To be in Rio and not be seduced and lead by Tom Jobim’s tender crooning of Garota de Ipanema would be impossible. One free evening, from our hotel on Copacabana, Don and I hop a bus and shoot out to Ipanema beach, hoping certainly of spotting multitude of the alluring Ipanema garotas. Instead we are met with shoe shine boys harassing us every few minutes, little girls shoving chiclets in our hands and sub-teenagers pandering all sorts of little junk. Even when we sit at a beach front café, they brush by. A little boy goes from table to table,  placing two unshelled peanuts on every table, comes back after a few minutes to retrieve them, or if lucky someone would buy a paper cone full. A clever sales strategy. The whole scene is reminiscent of Chowpati beach in Mumbai.

So we submerge ourselves in things Brazil. But what spells Brazil better than its unbridled  passion for the Football? By then in 1979, already three World Cup championships under their belts, they would go on to win two more championships to the date. Have had our fill of feijoada and several kaipirinhas on Saturday, organized for us on Sunday is the football game. Playing today are the two arch rivals Botafogo and Flamengo, both of Rio de Janeiro. This isn’t an ordinary cross-town game. It’s the final game of the annual regional championship Campeonato Carrioca. The stadium is swarming like tidal waves of red and black and black and white colors representing the rival teams. The atmosphere is vibrant and the roar and the noise are sky splitting – a carnival incarnate of kicking the ball.

The general atmosphere is tenser than Chicago’s White Sox playing the deciding game against the Cubs in their annual six games series, Crosstown Classic. So we are in for some buoyant soccer treat. Our hosts have us delivered at the stadium and then unencumbered, disappear to spend the evening with their family and friends, watching the game on the TV in the comfort of their homes.  A smart move!
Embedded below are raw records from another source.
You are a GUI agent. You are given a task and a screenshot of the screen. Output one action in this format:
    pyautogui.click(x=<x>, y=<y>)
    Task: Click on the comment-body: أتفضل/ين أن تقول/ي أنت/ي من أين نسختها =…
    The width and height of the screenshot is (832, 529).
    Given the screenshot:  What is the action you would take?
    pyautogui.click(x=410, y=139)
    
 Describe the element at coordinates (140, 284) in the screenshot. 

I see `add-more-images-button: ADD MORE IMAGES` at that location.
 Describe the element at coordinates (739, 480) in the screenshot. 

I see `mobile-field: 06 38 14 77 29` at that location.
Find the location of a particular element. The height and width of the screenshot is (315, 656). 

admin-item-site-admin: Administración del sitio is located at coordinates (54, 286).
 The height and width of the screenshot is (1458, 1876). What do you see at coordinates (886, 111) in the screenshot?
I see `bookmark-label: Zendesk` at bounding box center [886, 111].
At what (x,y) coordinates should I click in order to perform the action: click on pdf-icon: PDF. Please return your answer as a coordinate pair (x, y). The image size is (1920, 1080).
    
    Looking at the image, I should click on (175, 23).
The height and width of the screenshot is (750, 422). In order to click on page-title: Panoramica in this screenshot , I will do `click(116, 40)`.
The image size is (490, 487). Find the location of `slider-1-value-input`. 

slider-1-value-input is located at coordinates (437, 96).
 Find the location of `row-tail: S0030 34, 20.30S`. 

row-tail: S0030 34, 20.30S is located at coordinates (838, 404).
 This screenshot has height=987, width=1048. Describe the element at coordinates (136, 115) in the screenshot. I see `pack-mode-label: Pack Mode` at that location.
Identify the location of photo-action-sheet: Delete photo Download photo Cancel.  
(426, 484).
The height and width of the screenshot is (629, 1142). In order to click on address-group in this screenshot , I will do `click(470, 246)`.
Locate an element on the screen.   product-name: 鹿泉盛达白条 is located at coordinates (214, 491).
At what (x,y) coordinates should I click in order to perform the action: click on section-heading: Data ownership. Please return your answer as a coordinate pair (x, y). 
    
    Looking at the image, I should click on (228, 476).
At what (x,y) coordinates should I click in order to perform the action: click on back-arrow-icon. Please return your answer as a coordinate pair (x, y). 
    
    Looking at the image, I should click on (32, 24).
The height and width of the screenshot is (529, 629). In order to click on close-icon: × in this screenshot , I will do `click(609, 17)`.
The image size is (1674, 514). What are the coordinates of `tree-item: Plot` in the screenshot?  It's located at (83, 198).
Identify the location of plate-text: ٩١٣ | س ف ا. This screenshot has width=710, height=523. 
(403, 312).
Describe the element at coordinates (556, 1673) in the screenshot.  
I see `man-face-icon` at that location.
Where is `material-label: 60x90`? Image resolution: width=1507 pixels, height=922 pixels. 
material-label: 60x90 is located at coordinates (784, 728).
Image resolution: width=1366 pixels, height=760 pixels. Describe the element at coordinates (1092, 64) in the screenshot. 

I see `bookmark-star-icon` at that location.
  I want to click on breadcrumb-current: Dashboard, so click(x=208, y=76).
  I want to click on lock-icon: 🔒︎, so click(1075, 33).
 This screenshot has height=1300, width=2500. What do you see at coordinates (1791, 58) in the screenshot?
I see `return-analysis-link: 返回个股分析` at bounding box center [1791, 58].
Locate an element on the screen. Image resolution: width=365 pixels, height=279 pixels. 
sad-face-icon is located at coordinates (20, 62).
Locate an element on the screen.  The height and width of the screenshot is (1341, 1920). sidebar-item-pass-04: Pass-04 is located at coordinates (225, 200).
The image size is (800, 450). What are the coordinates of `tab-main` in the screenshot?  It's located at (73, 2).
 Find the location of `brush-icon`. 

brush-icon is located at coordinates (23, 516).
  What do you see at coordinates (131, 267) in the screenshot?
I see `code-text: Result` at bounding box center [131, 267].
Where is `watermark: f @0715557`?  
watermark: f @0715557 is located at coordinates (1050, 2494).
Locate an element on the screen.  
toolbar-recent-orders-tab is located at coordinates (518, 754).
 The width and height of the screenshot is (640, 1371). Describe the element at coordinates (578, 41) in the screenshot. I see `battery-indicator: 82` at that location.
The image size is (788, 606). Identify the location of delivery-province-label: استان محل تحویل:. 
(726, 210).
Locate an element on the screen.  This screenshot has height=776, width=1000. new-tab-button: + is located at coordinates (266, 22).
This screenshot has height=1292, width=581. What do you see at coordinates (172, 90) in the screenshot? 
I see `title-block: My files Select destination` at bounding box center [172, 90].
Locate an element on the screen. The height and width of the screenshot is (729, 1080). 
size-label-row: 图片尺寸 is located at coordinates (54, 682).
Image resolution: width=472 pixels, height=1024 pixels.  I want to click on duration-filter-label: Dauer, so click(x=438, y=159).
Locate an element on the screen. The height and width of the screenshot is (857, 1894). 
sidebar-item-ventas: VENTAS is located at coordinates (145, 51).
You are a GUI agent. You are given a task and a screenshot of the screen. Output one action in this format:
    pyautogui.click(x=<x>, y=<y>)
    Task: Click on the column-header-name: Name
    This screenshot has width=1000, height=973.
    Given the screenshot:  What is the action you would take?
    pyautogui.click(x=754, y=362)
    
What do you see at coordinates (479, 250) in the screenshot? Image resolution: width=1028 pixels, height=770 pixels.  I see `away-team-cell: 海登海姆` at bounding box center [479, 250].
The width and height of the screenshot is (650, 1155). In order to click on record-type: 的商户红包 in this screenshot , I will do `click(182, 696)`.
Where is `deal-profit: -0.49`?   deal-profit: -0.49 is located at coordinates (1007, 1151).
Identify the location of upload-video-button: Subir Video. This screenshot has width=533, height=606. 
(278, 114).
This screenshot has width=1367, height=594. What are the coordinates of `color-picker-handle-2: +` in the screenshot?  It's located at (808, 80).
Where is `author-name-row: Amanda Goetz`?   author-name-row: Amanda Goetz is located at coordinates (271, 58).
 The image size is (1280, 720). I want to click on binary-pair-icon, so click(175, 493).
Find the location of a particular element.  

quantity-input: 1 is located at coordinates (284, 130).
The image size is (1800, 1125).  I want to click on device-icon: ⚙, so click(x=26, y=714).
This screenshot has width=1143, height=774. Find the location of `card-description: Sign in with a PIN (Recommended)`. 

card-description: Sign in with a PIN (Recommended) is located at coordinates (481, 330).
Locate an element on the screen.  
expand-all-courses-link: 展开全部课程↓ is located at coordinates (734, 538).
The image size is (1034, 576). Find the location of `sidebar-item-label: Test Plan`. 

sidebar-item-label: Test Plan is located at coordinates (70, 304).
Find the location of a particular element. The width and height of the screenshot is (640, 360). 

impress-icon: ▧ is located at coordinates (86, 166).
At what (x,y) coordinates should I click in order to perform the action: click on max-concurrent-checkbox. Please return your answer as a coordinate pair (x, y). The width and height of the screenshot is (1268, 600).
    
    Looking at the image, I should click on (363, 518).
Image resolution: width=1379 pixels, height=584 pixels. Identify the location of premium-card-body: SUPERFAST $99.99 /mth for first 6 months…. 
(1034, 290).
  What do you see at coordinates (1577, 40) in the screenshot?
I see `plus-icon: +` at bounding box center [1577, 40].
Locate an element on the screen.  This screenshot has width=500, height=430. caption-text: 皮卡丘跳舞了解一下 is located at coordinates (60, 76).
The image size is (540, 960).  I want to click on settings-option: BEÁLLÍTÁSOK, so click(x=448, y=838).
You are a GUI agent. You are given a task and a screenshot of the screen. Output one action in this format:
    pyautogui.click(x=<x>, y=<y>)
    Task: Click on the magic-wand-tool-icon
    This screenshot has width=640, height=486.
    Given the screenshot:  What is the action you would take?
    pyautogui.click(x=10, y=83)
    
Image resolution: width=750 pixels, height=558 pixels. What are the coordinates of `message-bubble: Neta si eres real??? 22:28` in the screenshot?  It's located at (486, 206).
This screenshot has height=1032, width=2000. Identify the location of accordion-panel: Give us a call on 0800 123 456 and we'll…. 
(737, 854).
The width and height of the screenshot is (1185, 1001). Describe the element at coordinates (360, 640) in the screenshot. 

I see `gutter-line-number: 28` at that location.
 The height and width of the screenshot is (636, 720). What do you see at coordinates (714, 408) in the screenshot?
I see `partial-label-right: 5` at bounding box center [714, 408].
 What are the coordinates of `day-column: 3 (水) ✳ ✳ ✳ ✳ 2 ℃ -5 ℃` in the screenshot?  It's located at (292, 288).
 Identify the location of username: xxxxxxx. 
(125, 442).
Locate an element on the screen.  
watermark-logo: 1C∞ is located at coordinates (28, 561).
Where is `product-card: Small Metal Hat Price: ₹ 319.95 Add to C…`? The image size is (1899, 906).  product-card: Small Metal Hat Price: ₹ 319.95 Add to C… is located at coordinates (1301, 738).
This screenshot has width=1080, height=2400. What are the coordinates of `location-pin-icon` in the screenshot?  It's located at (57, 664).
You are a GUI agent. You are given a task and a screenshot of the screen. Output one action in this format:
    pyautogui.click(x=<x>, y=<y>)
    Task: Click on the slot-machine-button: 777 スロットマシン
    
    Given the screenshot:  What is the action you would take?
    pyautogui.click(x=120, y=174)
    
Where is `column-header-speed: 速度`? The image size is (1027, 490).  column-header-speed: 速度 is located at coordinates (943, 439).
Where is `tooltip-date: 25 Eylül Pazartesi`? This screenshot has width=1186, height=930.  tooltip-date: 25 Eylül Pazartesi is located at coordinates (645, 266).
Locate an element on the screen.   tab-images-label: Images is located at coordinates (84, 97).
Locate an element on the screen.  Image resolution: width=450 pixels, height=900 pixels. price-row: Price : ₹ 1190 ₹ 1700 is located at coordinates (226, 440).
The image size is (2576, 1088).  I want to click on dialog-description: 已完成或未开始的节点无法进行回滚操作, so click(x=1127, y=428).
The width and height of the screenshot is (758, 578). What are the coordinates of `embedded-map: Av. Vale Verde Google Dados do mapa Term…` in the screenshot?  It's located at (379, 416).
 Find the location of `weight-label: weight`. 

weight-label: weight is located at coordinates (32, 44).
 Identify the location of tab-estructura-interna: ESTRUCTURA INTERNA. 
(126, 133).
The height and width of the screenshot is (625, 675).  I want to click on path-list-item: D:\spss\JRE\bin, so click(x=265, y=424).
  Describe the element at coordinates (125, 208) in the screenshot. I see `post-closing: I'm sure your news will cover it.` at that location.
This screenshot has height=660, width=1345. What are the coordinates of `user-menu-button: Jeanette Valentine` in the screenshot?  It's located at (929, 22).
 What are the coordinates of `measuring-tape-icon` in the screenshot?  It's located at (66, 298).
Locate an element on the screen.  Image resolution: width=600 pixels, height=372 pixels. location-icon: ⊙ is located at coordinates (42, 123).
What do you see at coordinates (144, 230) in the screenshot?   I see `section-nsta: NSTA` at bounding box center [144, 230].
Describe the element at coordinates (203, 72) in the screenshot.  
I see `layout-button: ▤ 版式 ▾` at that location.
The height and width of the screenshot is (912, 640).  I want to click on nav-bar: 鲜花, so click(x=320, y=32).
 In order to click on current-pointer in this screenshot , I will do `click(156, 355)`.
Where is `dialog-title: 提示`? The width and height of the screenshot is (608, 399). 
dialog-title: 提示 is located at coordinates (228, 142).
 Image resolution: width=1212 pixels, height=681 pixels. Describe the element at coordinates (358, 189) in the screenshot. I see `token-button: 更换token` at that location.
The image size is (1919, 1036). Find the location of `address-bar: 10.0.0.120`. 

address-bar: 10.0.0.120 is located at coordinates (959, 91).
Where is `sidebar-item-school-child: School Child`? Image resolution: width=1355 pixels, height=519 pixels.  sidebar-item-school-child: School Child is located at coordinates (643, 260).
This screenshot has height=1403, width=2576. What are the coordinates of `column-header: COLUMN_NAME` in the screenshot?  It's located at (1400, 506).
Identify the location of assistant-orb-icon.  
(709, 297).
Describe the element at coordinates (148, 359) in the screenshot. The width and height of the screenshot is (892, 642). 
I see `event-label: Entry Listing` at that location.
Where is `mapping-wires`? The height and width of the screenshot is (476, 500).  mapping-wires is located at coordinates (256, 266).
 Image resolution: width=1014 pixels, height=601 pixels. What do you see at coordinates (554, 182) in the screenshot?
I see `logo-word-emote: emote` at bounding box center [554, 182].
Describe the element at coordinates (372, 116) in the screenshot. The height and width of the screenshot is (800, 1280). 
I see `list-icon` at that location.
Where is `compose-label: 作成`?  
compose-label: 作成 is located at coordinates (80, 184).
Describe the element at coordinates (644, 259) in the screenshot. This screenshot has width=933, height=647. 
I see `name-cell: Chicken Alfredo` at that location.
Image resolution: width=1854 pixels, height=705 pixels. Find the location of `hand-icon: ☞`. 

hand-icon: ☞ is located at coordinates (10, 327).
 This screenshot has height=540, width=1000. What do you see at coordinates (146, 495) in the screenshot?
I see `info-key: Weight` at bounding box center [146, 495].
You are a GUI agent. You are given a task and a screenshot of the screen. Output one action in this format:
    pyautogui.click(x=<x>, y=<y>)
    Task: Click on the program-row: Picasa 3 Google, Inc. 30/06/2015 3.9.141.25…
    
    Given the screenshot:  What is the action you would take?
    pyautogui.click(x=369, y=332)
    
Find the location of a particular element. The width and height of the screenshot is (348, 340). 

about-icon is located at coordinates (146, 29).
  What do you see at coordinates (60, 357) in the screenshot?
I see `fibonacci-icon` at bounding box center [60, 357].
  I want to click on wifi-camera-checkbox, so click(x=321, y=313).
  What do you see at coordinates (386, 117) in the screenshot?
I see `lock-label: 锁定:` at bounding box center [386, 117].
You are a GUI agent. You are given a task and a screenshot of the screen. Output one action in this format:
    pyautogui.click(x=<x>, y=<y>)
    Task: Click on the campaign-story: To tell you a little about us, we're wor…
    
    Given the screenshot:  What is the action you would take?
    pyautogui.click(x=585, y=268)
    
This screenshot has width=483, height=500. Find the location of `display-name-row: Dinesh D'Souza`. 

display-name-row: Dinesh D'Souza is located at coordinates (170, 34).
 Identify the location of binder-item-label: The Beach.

This is my very first live football game to watch. What can be a better place to be initiated in than Rio de Janeiro in Brazil? I am teamed up with Don (Stewart), Lee (Hall), Regis (Pagniez) and Laurent (Grumbach). We’ve got seats up front closer to the field with a perfect view. As we arrive, we hear a few hoots from up above, but none of us suspects as them being pointed towards us. We take it as no more than a part of the overall exuberance inherent to such games. But the assault begins in earnest at the half time when we stand up to stretch our legs. First come down the big blobs of fresh spits hitting us like targeted bird droppings. Then we are showered with the yellow gobs of phlegm and snot that smear my pants and the shirt. And then a plastic bag filled with piss hits Don’s shoulder and bounces off to the edge of a stair and splashes all over like the bursting of a punctured water balloon. We are confused and scared. Could it be because we looked foreign? Gringos? We look around and wonder, don’t notice anyone in particular, and the people sitting around us just shrug at us, and they are not being sympathetic at all. What the fuck? Don, Lee and Regis split immediately. Laurent and I dare stick around in the defiance to the attack. For whatever reason, the assault stops. We watch the game to the end and experience the jubilant spirit of bright and wide red and black strips of Flamengo floating in the bleachers – mostly across the arena on the other side, whereas the fans around where we sit with their black and white banners, hats and jerseys depart long faced and defeated. The scene reminds me of the two sides of a river story told frequently in India. The left bank is jubilant with music and laughs and dancing leading the bridegroom atop his prancing white horse while the mood on the right bank is somber with the funeral procession, the pall bearers carrying up above their heads the deceased body wrapped in white kafan, only the face showing. Laurent and I return to the hotel, with a feeling of humiliation still weighing heavy on our hearts. Not to mention how exhausted we are. But we still have the whole evening ahead of us.